- **Screenshot grounding data**:
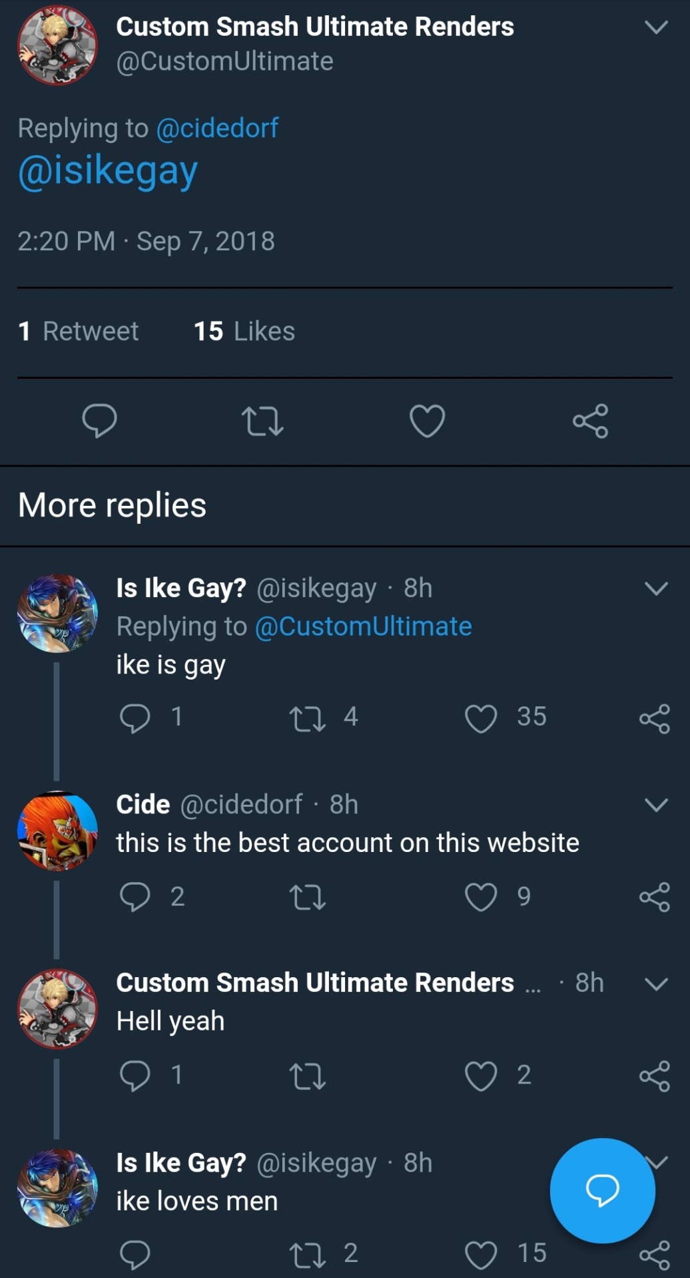Viewport: 690px width, 1278px height.
Task: Like the "ike is gay" reply
Action: tap(481, 718)
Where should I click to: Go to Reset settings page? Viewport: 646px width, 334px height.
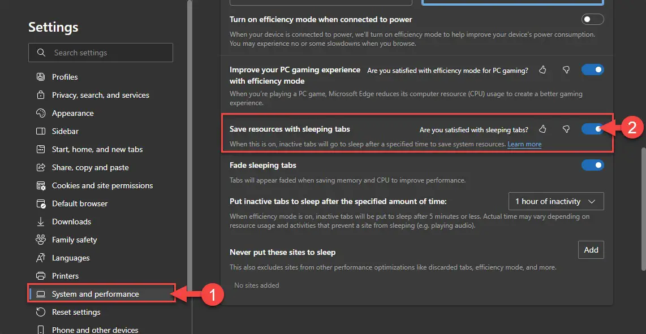(76, 312)
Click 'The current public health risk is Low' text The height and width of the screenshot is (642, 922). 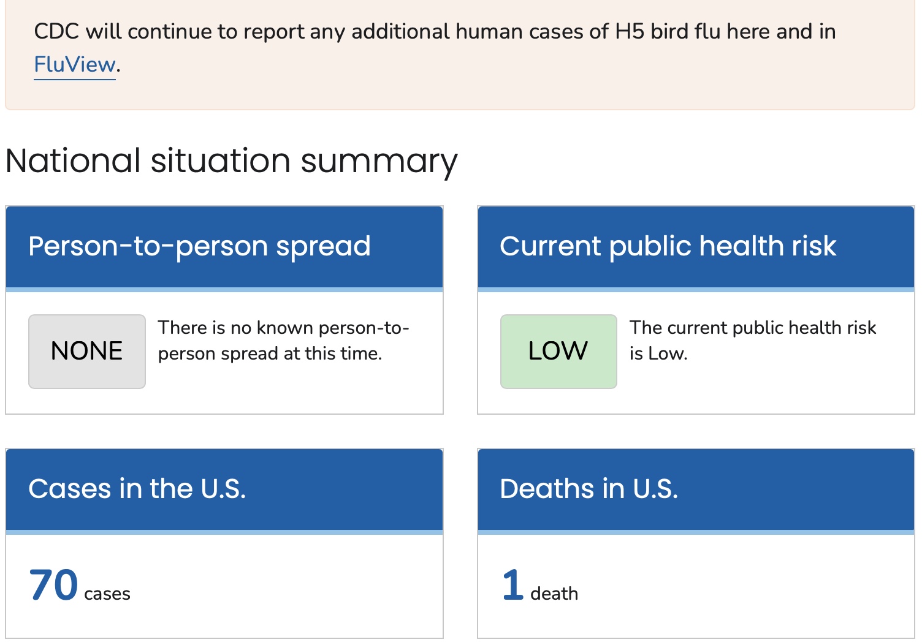(x=752, y=341)
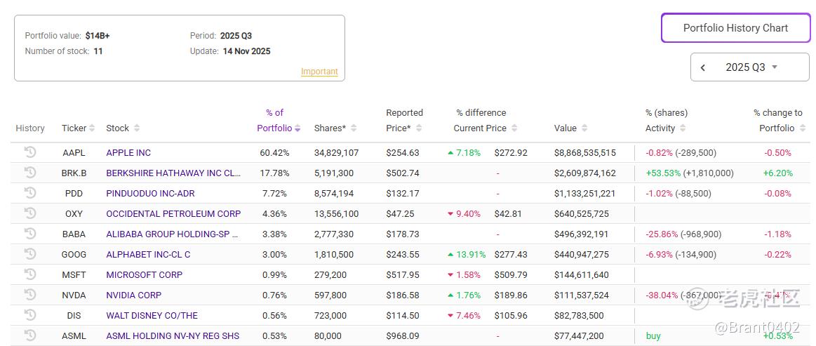816x346 pixels.
Task: Open history icon for Berkshire Hathaway row
Action: tap(29, 172)
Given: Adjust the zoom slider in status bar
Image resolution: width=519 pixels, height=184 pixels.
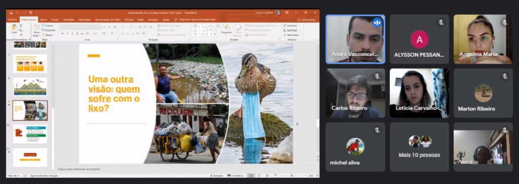Looking at the screenshot, I should (291, 176).
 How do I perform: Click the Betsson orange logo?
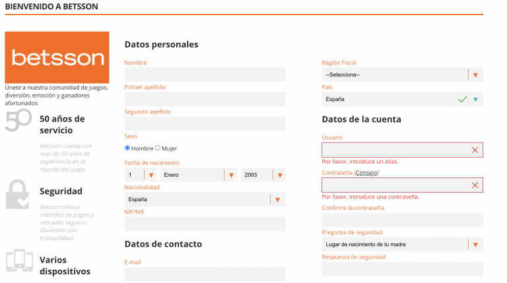pos(57,57)
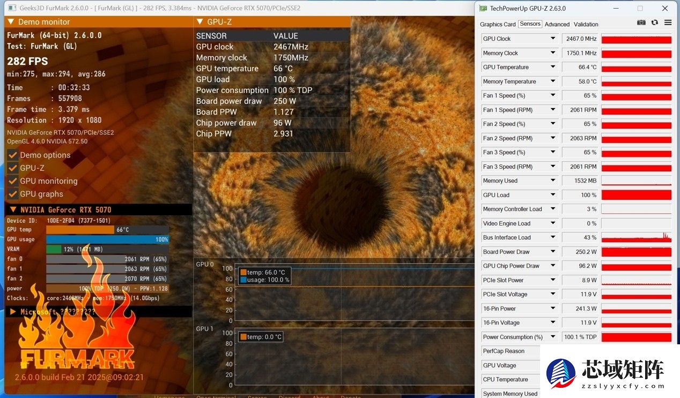Disable the GPU graphs checkbox
Image resolution: width=680 pixels, height=398 pixels.
(x=13, y=194)
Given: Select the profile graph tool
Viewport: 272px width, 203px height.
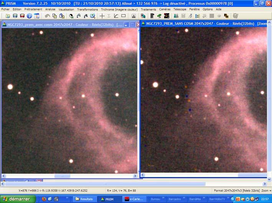Looking at the screenshot, I should [x=116, y=16].
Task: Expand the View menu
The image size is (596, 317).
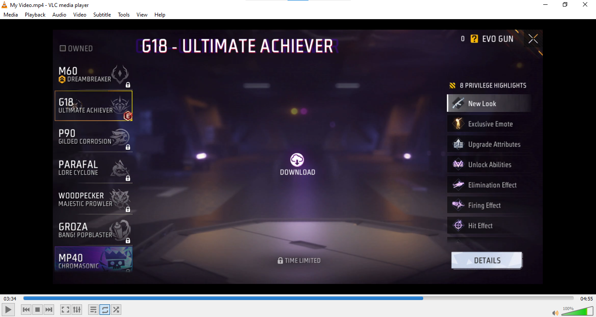Action: pos(142,14)
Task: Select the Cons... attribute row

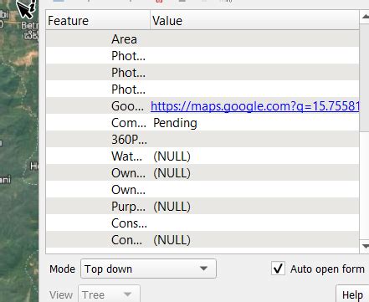Action: (x=202, y=223)
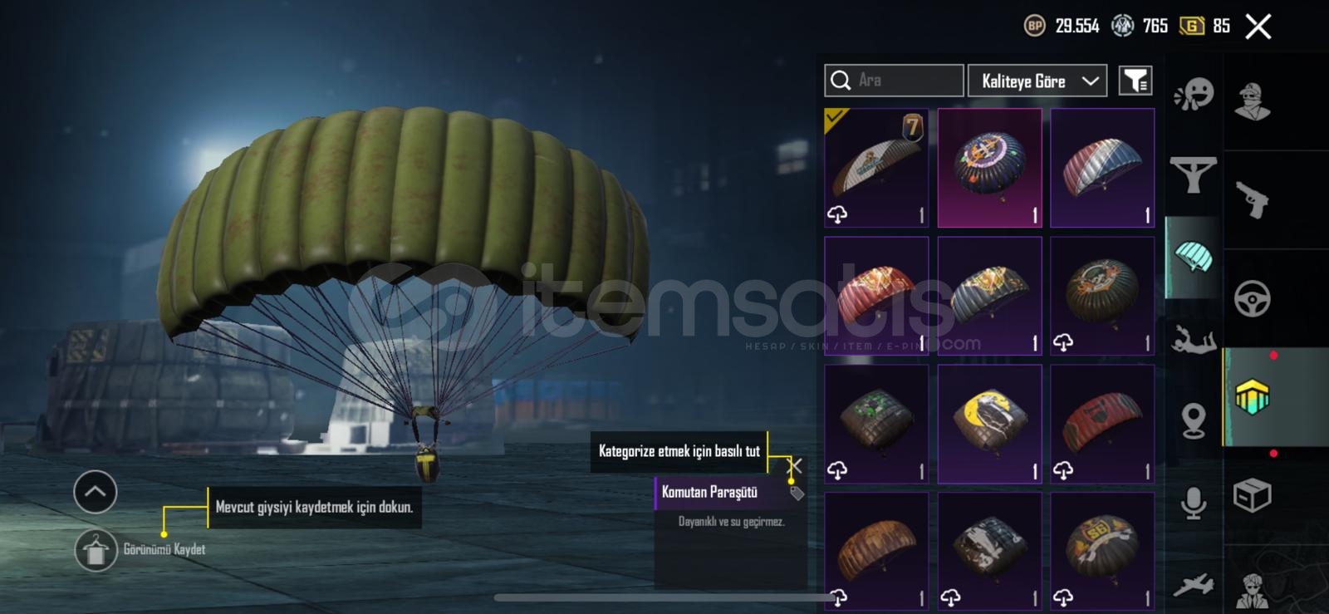The image size is (1329, 614).
Task: Select the yellow moon parachute thumbnail
Action: tap(989, 424)
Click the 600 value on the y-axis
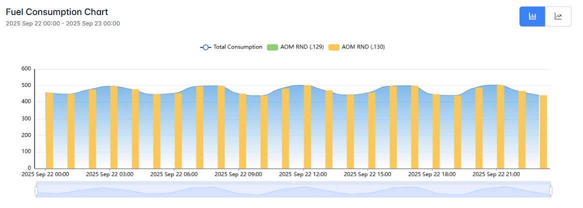Viewport: 583px width, 208px height. (x=26, y=69)
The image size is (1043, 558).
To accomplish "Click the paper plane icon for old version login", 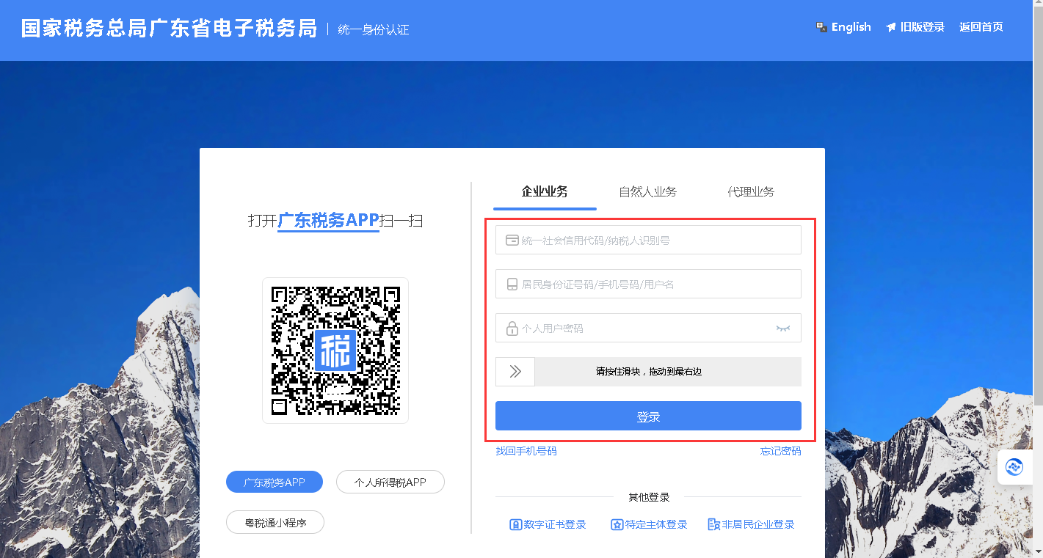I will click(891, 27).
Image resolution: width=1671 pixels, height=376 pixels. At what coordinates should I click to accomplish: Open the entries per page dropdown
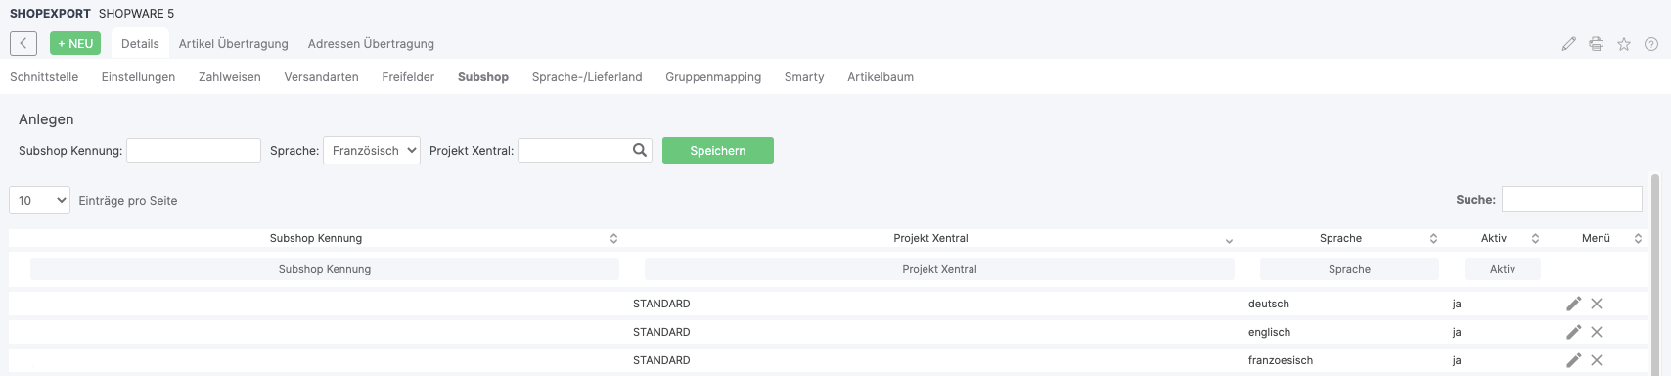[39, 200]
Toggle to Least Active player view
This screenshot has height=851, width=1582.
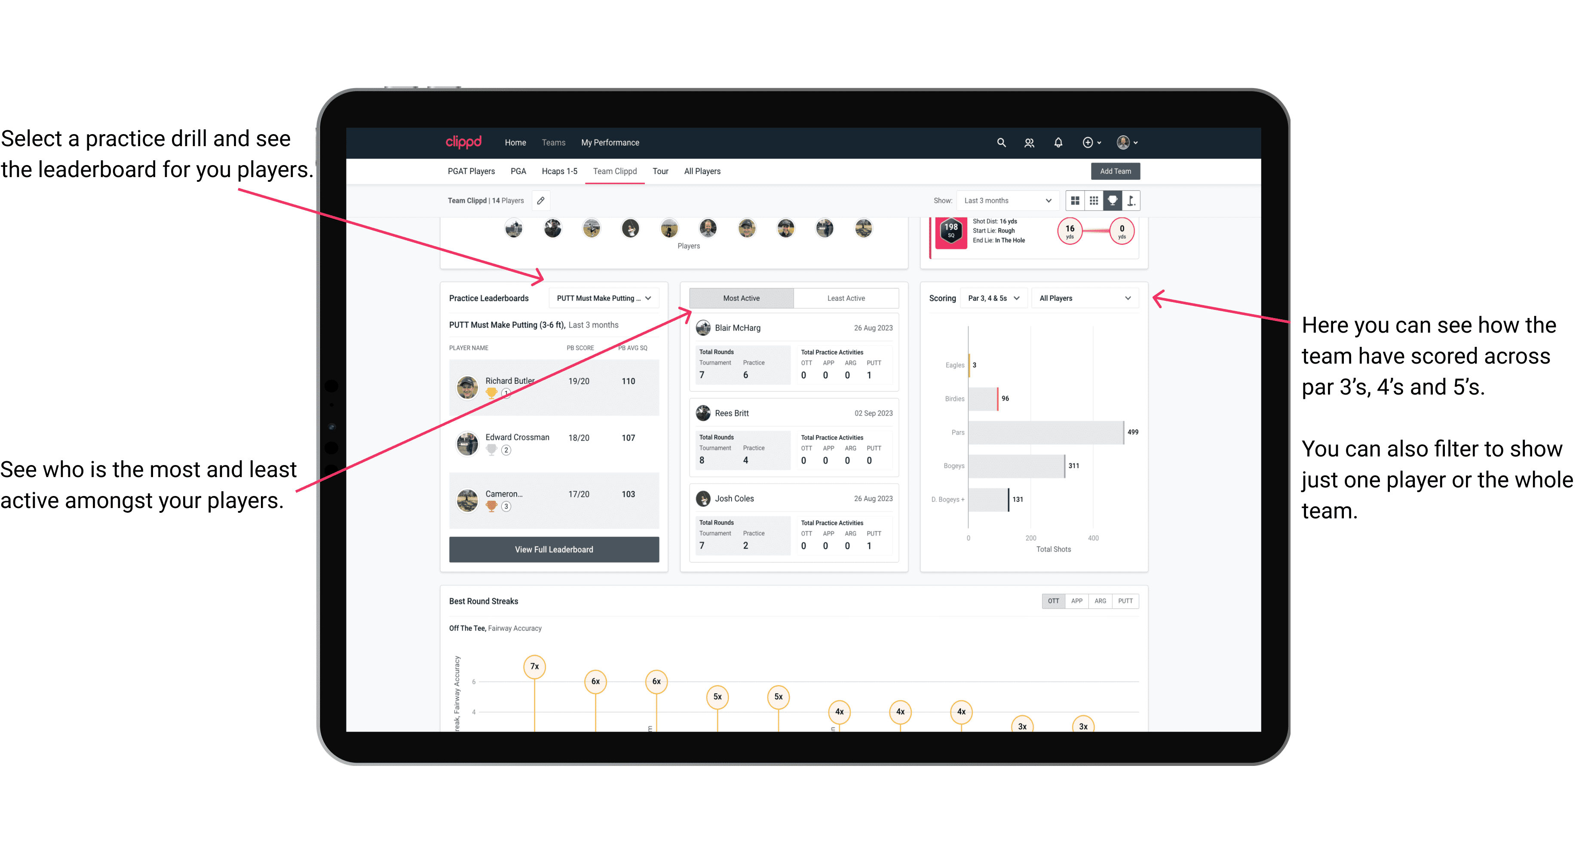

- **Exercise instructions**: Reproduce, word for word, the lines from the one containing "Image resolution: width=1671" through the final line above. Leave every picture out.

- **Reply to the task**:
Image resolution: width=1671 pixels, height=376 pixels. At what coordinates should I click to accomplish: Open the entries per page dropdown
[39, 200]
Toggle to Least Active player view
This screenshot has height=851, width=1582.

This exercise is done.